[START OF DATASET]

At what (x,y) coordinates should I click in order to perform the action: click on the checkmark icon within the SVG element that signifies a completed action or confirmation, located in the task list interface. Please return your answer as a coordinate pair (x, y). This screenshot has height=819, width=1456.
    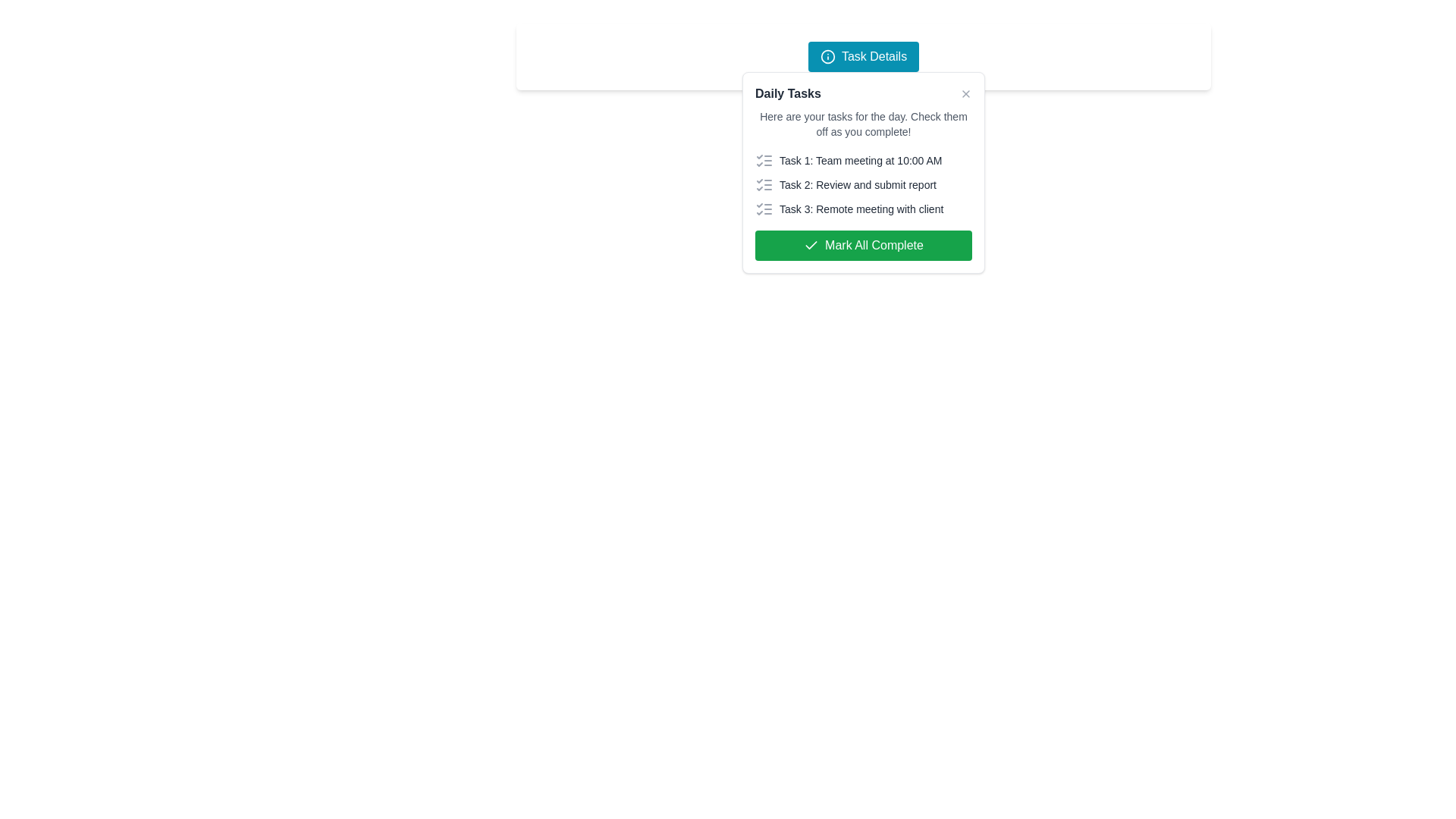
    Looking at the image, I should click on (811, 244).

[END OF DATASET]
[START OF DATASET]

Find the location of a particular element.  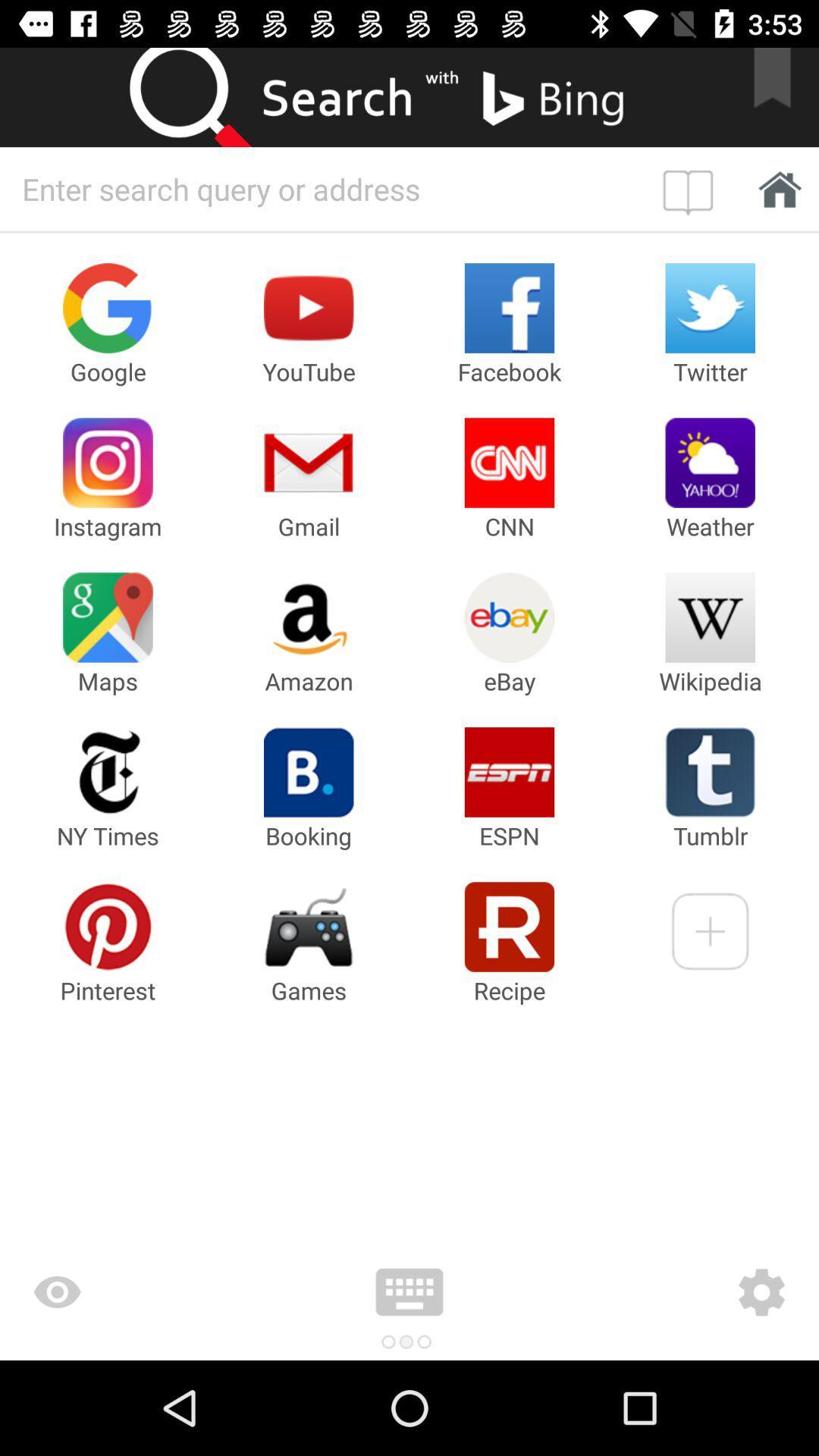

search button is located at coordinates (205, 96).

[END OF DATASET]
[START OF DATASET]

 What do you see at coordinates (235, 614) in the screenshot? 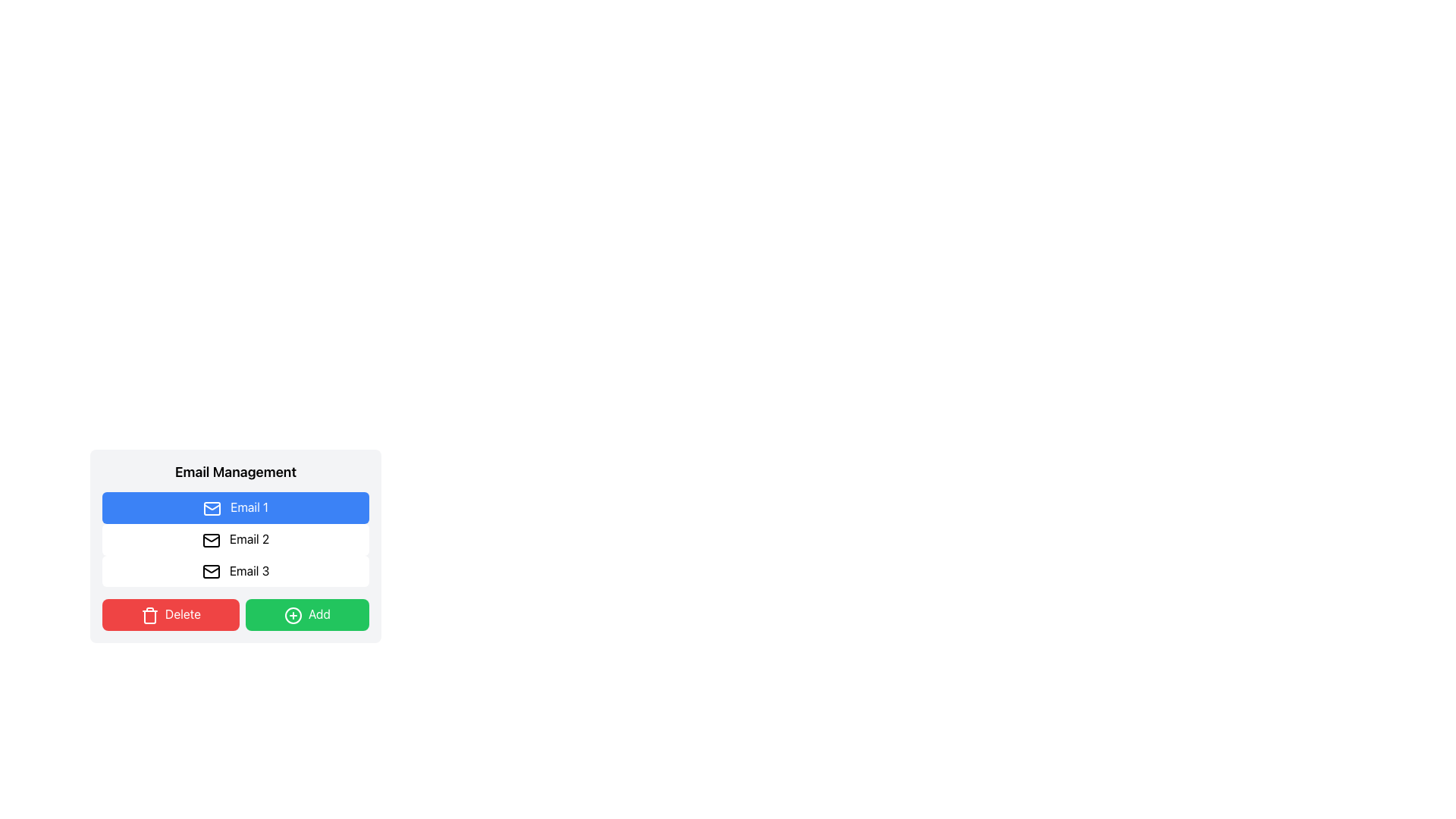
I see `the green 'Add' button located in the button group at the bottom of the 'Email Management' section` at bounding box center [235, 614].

[END OF DATASET]

:: WHAT NEEDS TO BE DONE ::
Pick out and copy every line in the rows above that contains the word "should", where case counts.

:: IN RESPONSE ::
At what (x,y) coordinates should I click in order to perform the action: click on the checkmark icon within the SVG element that signifies a completed action or confirmation, located in the task list interface. Please return your answer as a coordinate pair (x, y). This screenshot has height=819, width=1456.
    Looking at the image, I should click on (811, 244).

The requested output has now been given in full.